Begin

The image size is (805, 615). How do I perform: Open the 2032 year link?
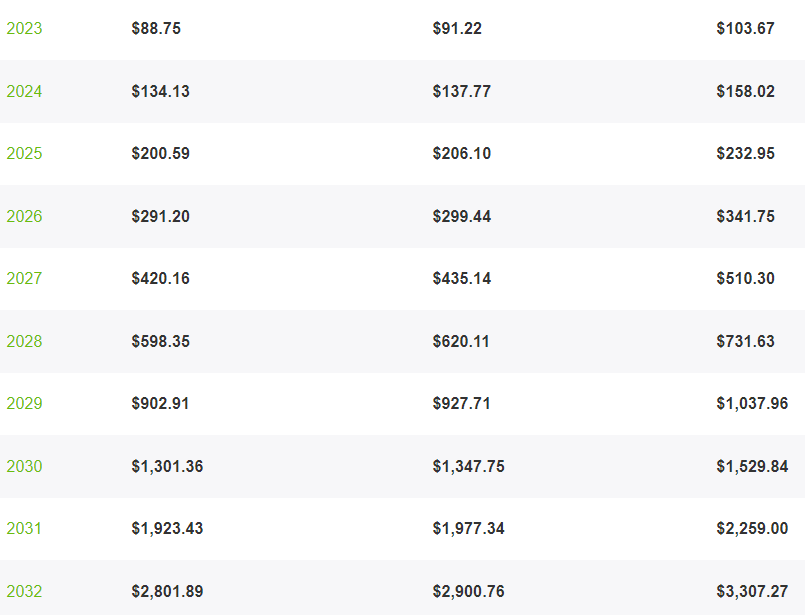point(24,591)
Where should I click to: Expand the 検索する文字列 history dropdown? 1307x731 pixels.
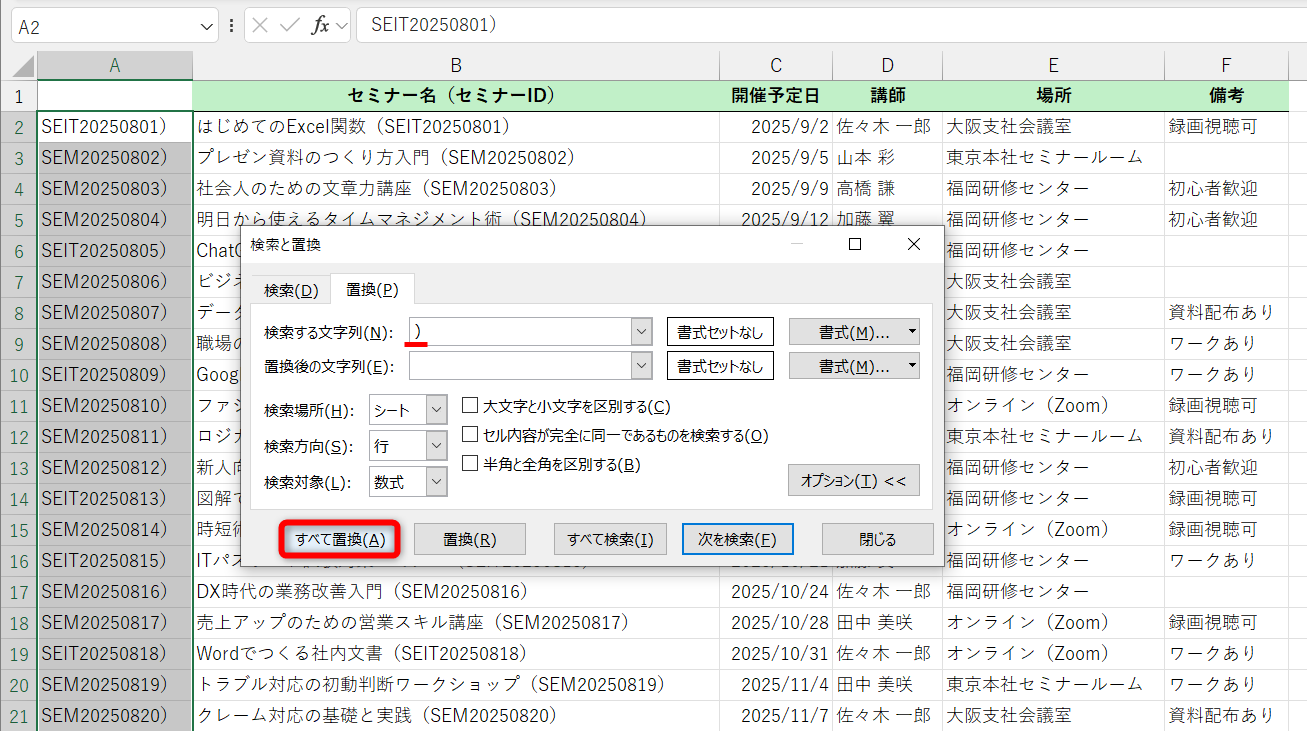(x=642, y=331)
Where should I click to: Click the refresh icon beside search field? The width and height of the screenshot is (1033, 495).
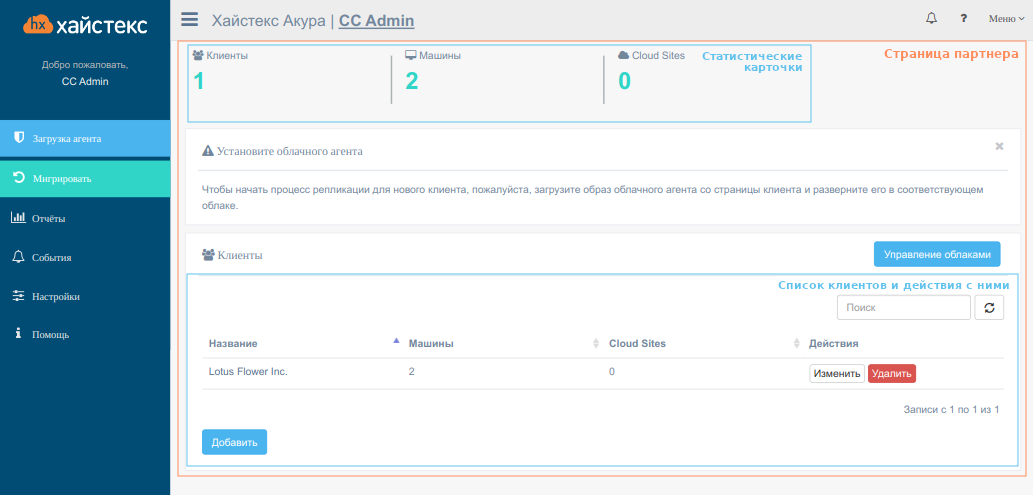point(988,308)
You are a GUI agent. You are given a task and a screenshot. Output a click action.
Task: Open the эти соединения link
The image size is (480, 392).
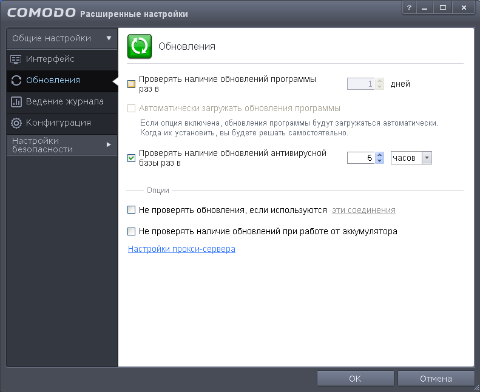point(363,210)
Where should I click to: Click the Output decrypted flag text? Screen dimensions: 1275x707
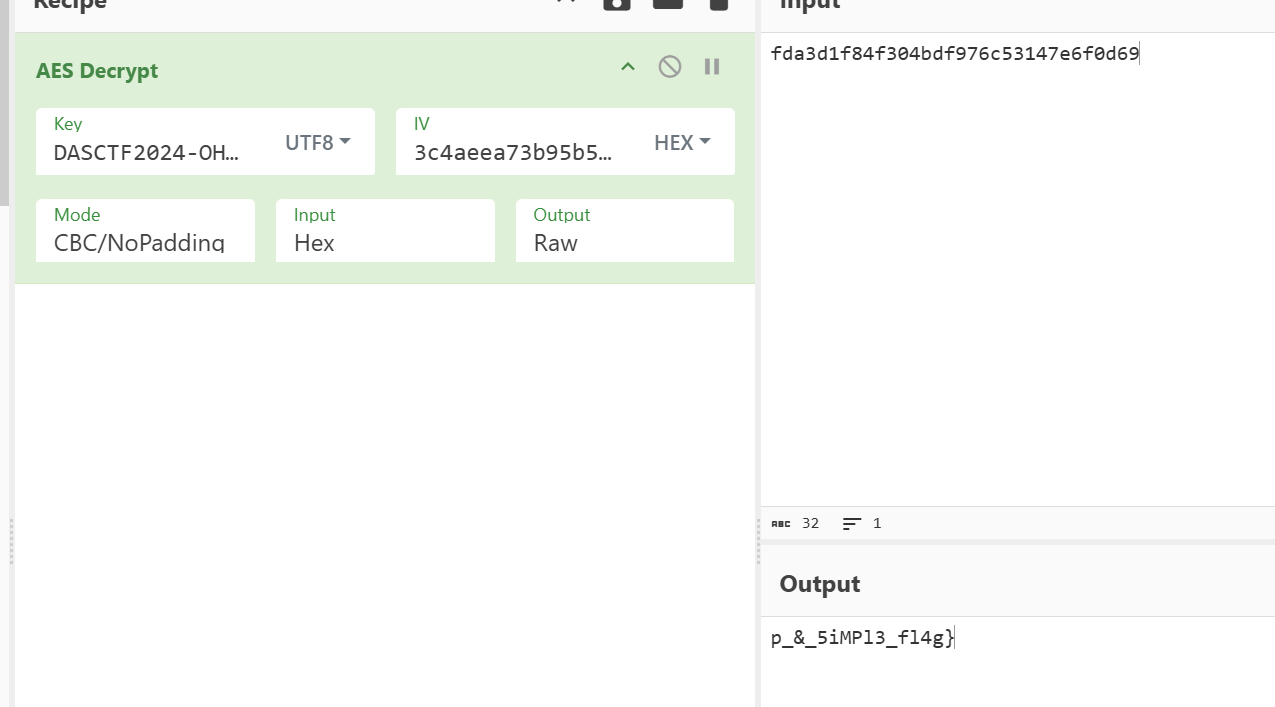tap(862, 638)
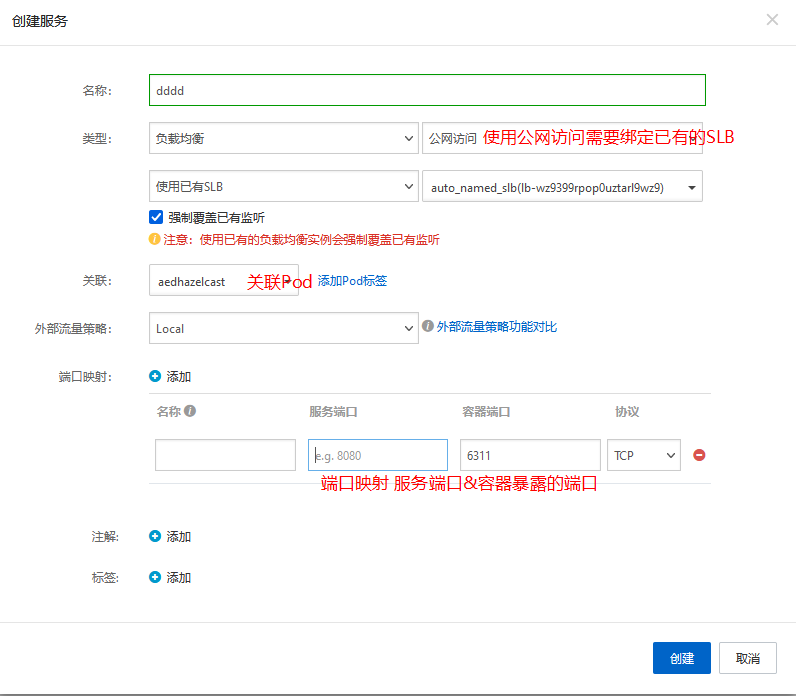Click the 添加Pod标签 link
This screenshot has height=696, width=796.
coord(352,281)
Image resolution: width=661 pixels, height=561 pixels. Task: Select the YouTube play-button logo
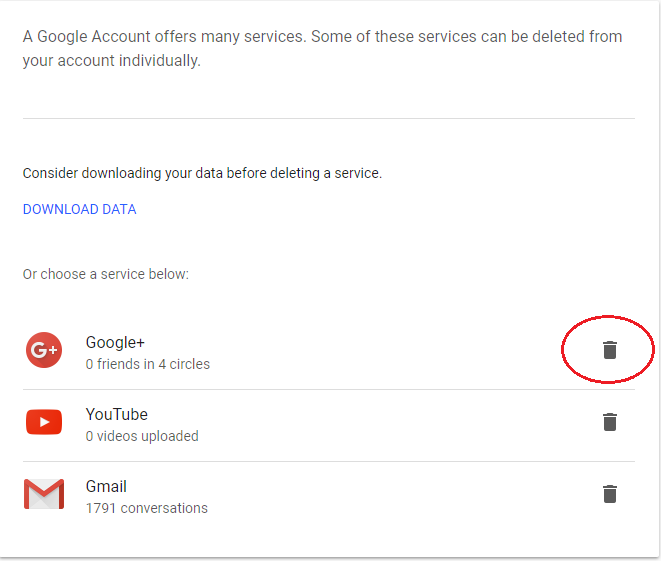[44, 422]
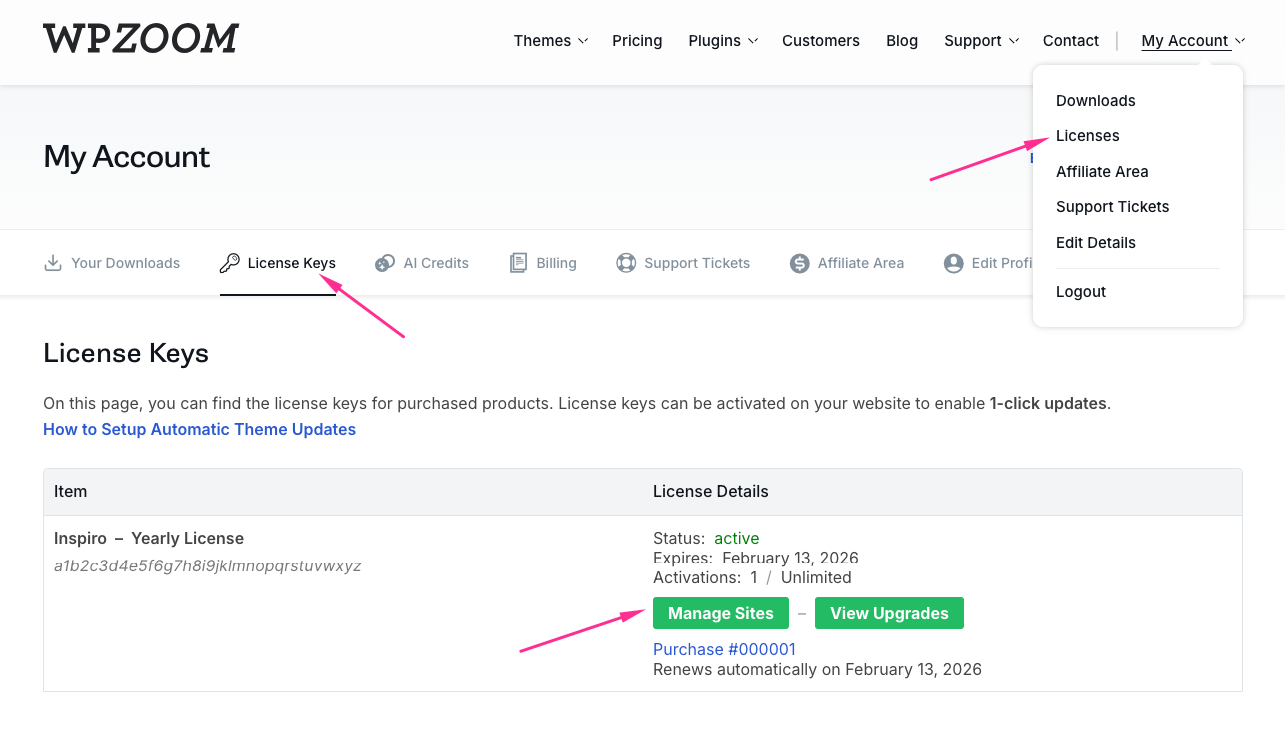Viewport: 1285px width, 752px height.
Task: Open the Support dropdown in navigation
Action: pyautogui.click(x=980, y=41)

End

◆ Exercise brief
Return every line of the data above word for word, leaving out the pictures.

◆ Result of the exercise
The image size is (805, 615). How do I perform: Open the 2032 year link?
point(24,591)
Where should I click to: Expand the 検索する文字列 history dropdown? 1307x731 pixels.
(x=642, y=331)
Where should I click to: Click the refresh icon beside search field? The width and height of the screenshot is (1033, 495).
point(988,308)
You are a GUI agent. You are given a task and a screenshot. Output a click action.
Task: Open the эти соединения link
The image size is (480, 392).
point(363,210)
Where should I click to: Click the Output decrypted flag text? Screen dimensions: 1275x707
tap(862, 638)
Click the 添加Pod标签 link
This screenshot has height=696, width=796.
coord(352,281)
Image resolution: width=661 pixels, height=561 pixels. Task: Select the YouTube play-button logo
[44, 422]
Viewport: 1285px width, 752px height.
Task: Open the Support dropdown in navigation
Action: pyautogui.click(x=980, y=41)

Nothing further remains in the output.